* **WRITTEN EXERCISE**: Copy every line of the records below exactly as it appears, but leave out the pictures.

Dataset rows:

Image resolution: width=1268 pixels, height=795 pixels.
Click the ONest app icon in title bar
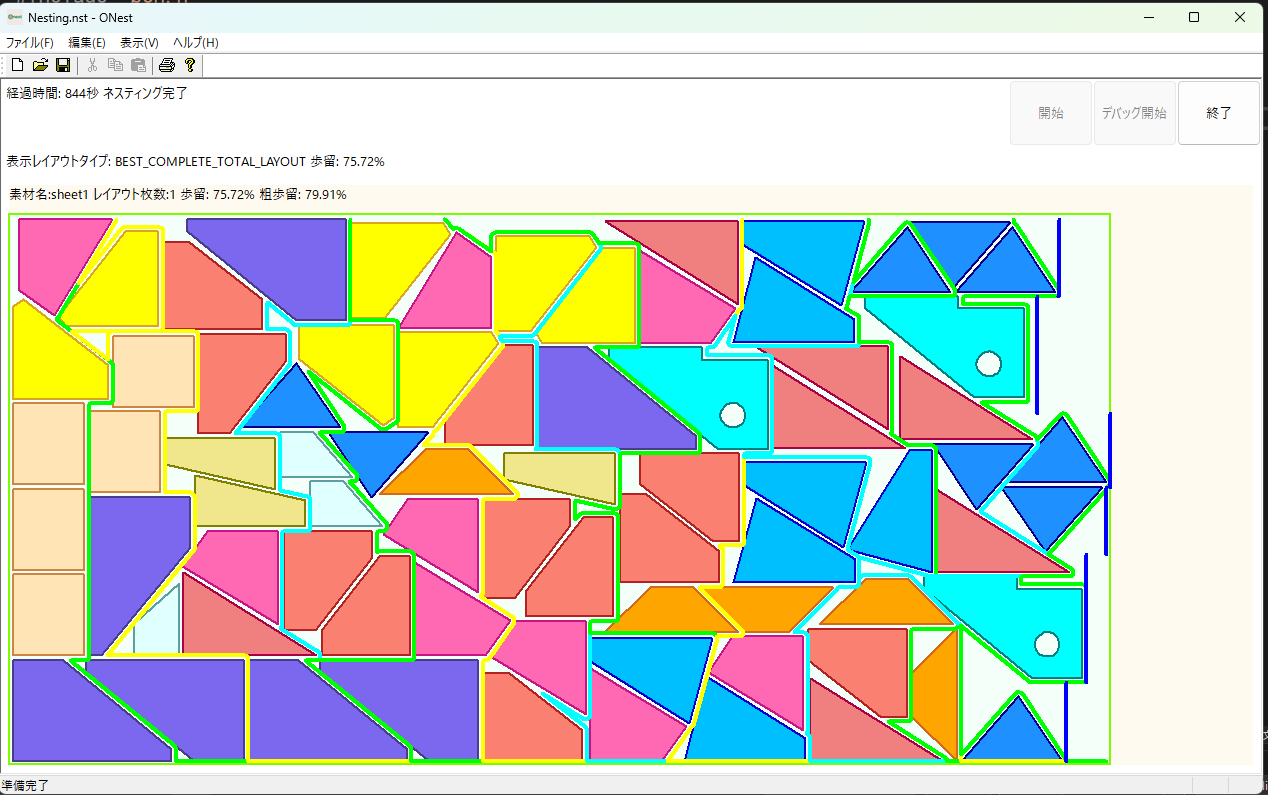pyautogui.click(x=14, y=17)
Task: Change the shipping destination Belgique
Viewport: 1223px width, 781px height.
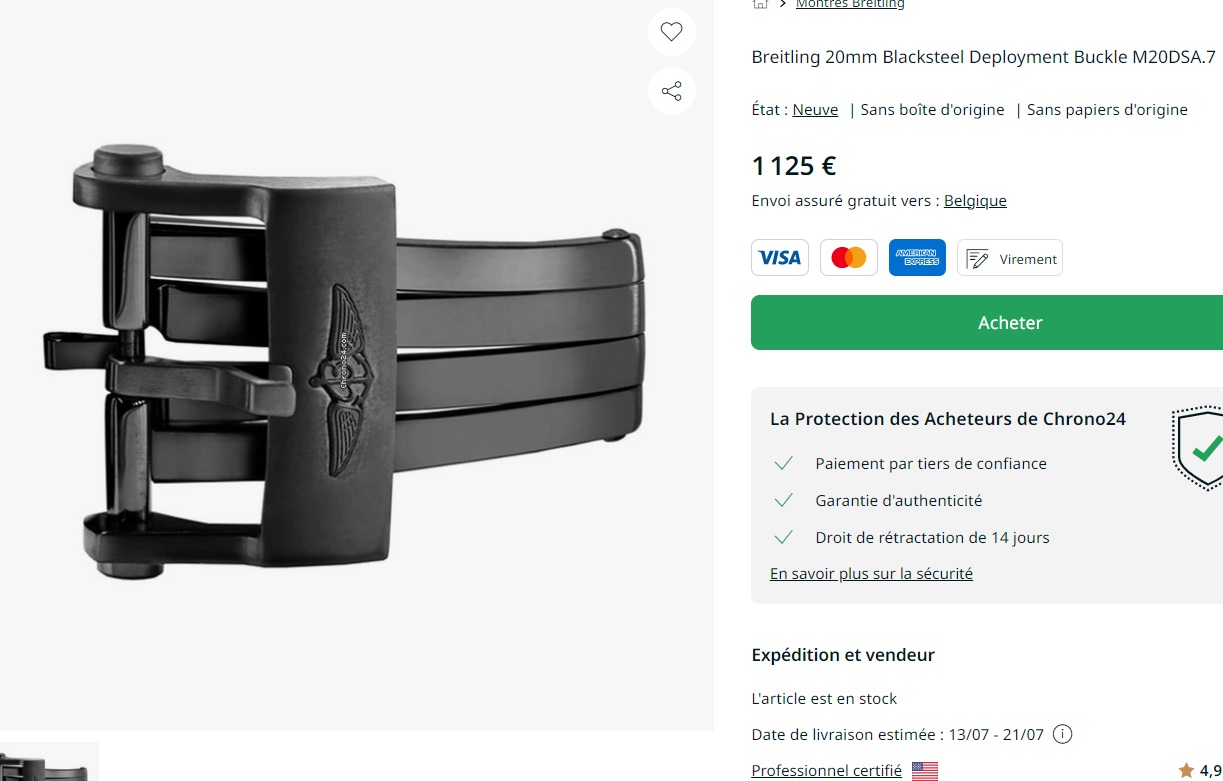Action: (975, 201)
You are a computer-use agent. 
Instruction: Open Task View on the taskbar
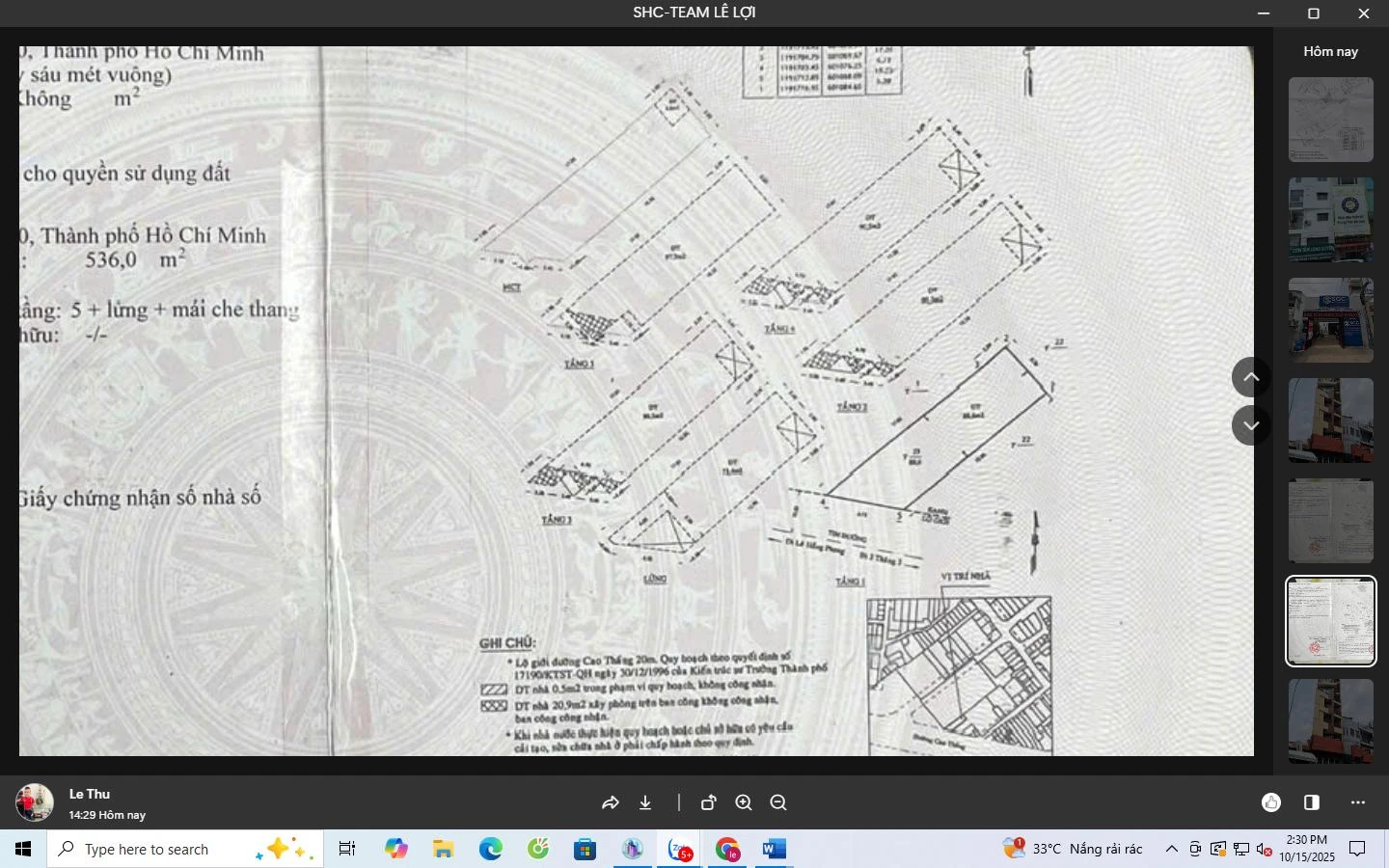coord(346,849)
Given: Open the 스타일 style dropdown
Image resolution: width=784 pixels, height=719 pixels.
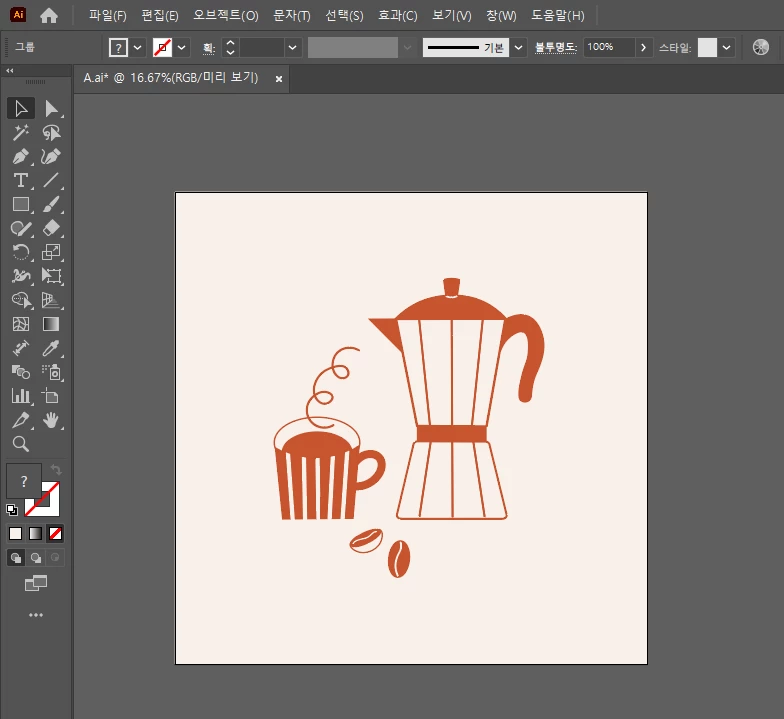Looking at the screenshot, I should [727, 48].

* **THE RESULT**:
Image resolution: width=1268 pixels, height=795 pixels.
Click the ONest app icon in title bar
pyautogui.click(x=14, y=17)
Task: Change the shipping destination Belgique
Viewport: 1223px width, 781px height.
Action: (975, 201)
You are a computer-use agent. 
Instruction: Open Task View on the taskbar
coord(346,849)
Given: Open the 스타일 style dropdown
Image resolution: width=784 pixels, height=719 pixels.
Looking at the screenshot, I should [727, 48].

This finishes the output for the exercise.